Дети послушно взялись за руки и убежали.
— Какие мальцы, а все понимают, — глядя вслед детям, сказала Василиса. — Как только скажешь им, что я иду на заседание, так сразу и уходят домой. Все понимают…
— Да, тяжело тебе, Васюта, — говорила дорогой Чикильдина. — Тут дети обременяют, а тут общее горе… По дороге я заезжала в Грушку. Лежит зола. Хочу с тобой посоветоваться. Может, в новом месте построим Грушку? Думали вы об этом?
— Не я одна думала. И во сне видится нам наша Грушка. Сестры твои прямо затосковали. Тесно и трудно жить на квартирах. И самим горе, и людей стесняем.
— Что поделывает моя сестренка Таисия? — спросила Чикильдина.
— Все так же. Больше молчит. Сядет над книжкой — не оторвешь, как глухая. Или уткнет голову в подушку и плачет. Слово ласковое скажешь ей — обругает. А то вдруг рассмеется. Странная женщина.
— По мужу, бедняжка, убивается.
— Ты бы ей какую работу нашла, в работе горе забывается, — советовала Василиса. — Женщина она грамотная.
— Говорила я с ней. Не желает. — Чикильдина тяжело вздохнула. — Гордая она или дурная — не пойму. К отцу и матери не поехала, ко мне не заглянула. Вбила себе в голову, что ей надо ехать в Баку к подруге.
IV
Плетеная изгородь. Дом под сопревшей соломенной крышей. Покосившиеся ворота, и старенькая, плаксивая калитка. В глубине двора — навес, сарайчик. Возле сеней старик рубил хворост, с усердием взмахивая топором.

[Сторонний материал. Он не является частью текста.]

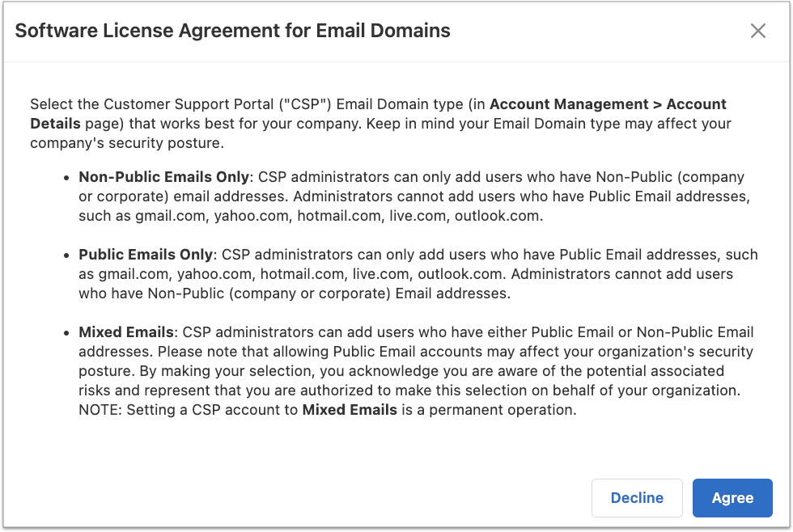This screenshot has width=793, height=532.
Task: Close the Software License Agreement dialog
Action: pos(757,32)
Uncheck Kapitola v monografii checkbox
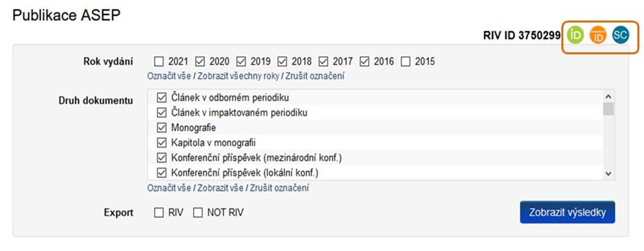 point(161,143)
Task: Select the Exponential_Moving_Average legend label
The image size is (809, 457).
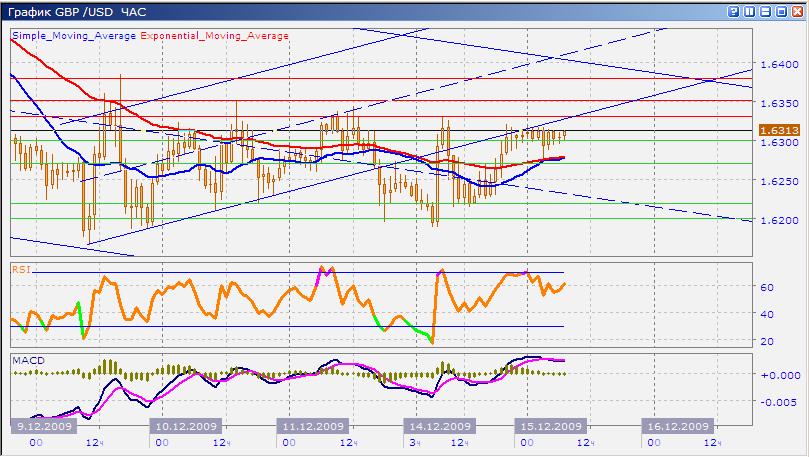Action: 215,35
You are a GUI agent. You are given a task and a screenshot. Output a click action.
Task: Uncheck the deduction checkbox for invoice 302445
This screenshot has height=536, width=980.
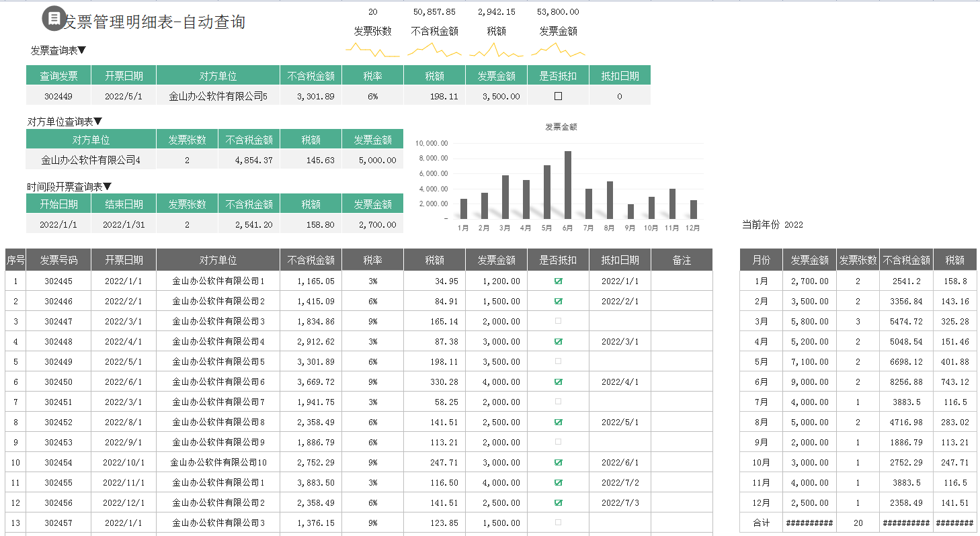click(559, 281)
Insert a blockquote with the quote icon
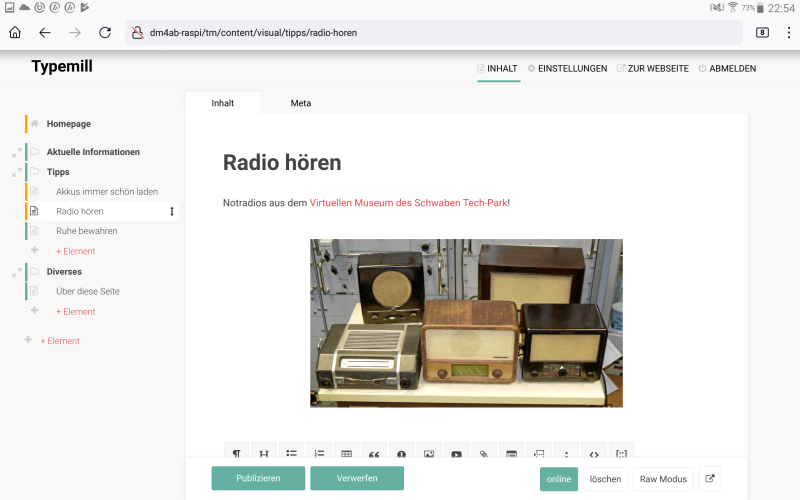 (374, 452)
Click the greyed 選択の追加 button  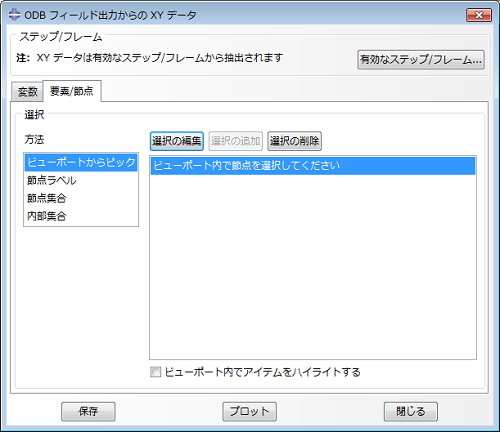point(236,141)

— Здравствуйте, хозяин! — сказала Чикильдина. — Как оно живется-поживается?
— Спасибо на добром слове, — ответил старик, продолжая заниматься делом. — Только ты, Ольга Алексеевна, знаешь, что я тут не хозяин, а квартирант. — Он снял шапку-ушанку, вытер пот на лбу. — Эх, был когда-то и Корней Нечипуренко хозяином. Был у меня и свой дворик, и сарайчик, и погребок. Все было да пропало. Спалил проклятый Миллер нашу Грушку. Может, слыхали про сельхозкомиссара Миллера? Мой сын Аверко дюже ловко подкараулил того Миллера и сразил картечью наповал. Ту картечь я приберегал для волков — вот она аккурат и пригодилась. Эх, какой же был у нас хутор. Любо глянуть.
— Кто ж живет в этом доме? — поинтересовалась Чикильдина.